Could you print exactly the lines of the listing below, starting at the line that has "This screenshot has height=751, width=1723." and ending at the line that has "to the Event", and only those lines?

Source data |
****************************************

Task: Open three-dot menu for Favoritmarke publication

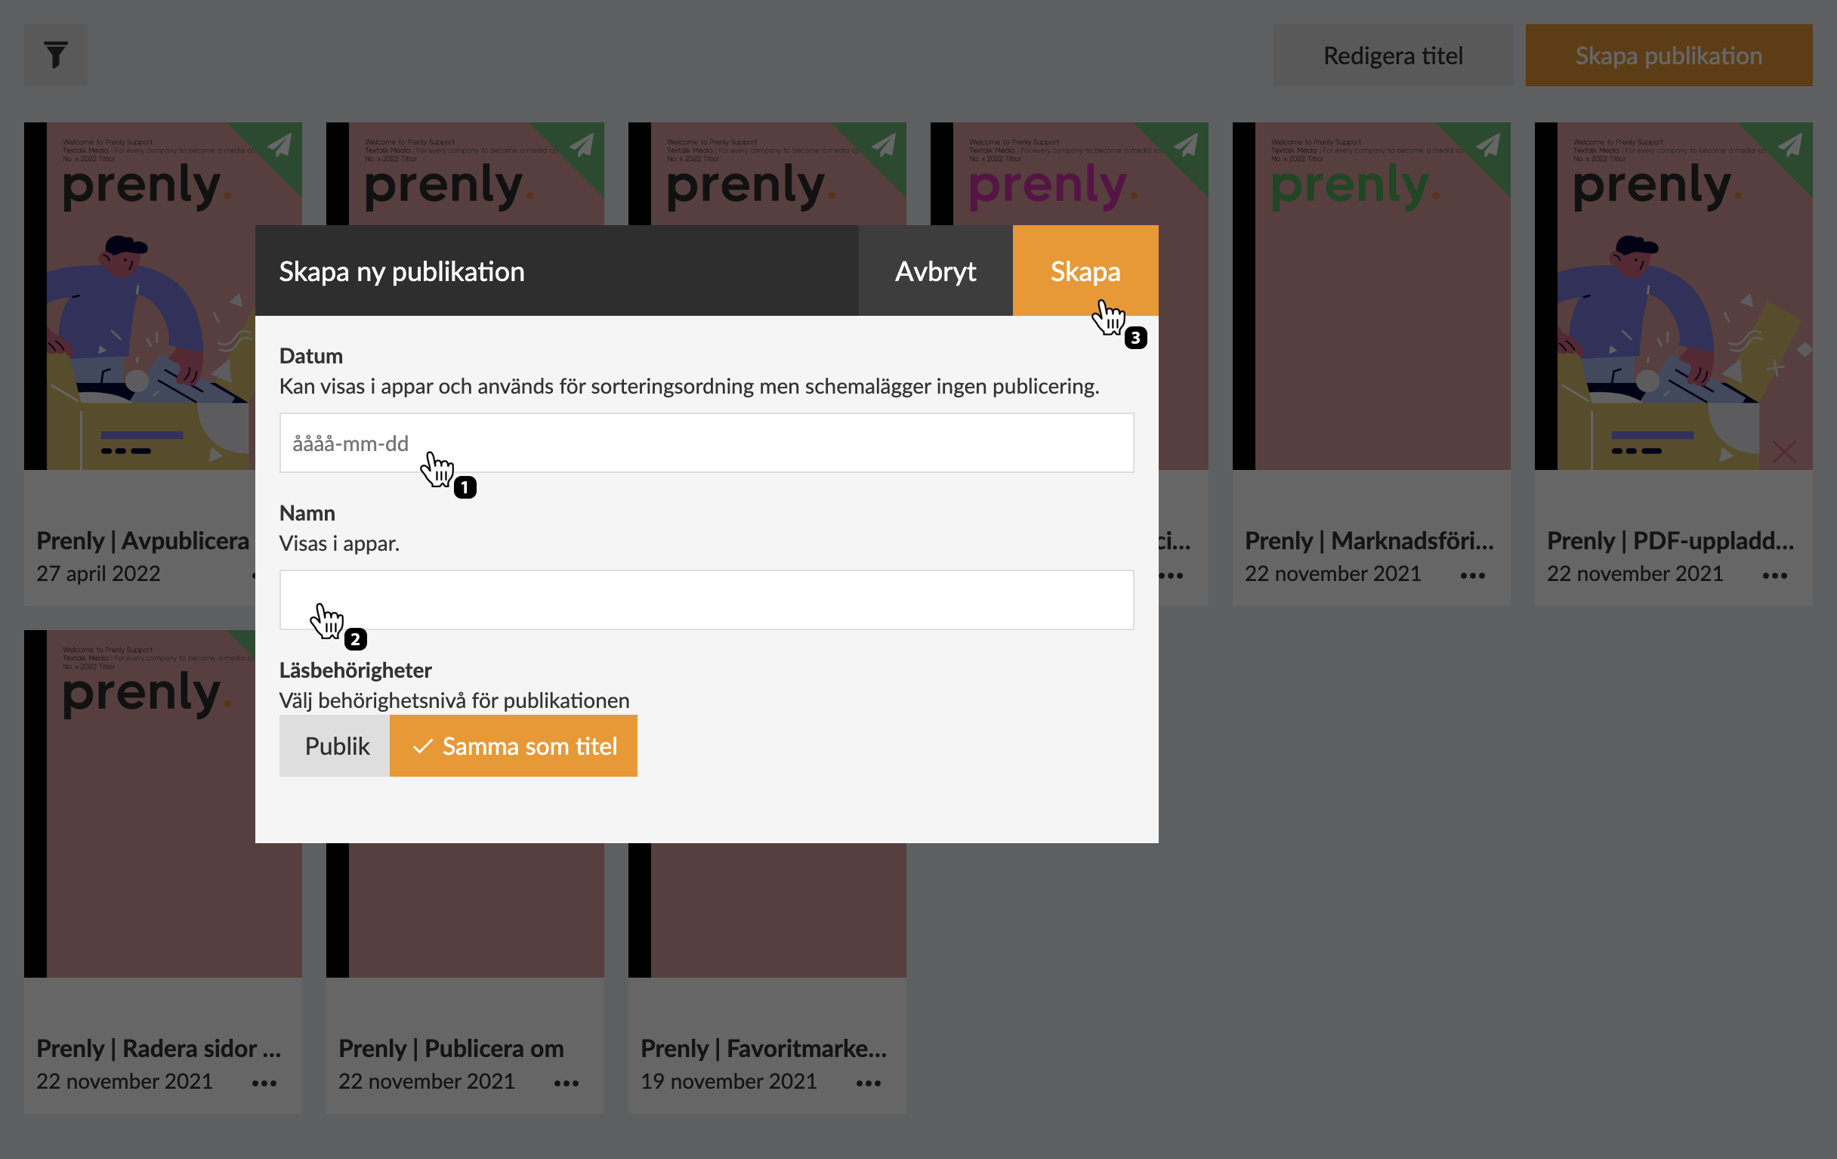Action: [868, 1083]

****************************************

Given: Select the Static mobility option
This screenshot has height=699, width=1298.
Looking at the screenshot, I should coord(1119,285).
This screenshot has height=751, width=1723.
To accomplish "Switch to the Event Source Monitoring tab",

****************************************

Solved exercise |
This screenshot has height=751, width=1723.
To accomplish "Switch to the Event Source Monitoring tab",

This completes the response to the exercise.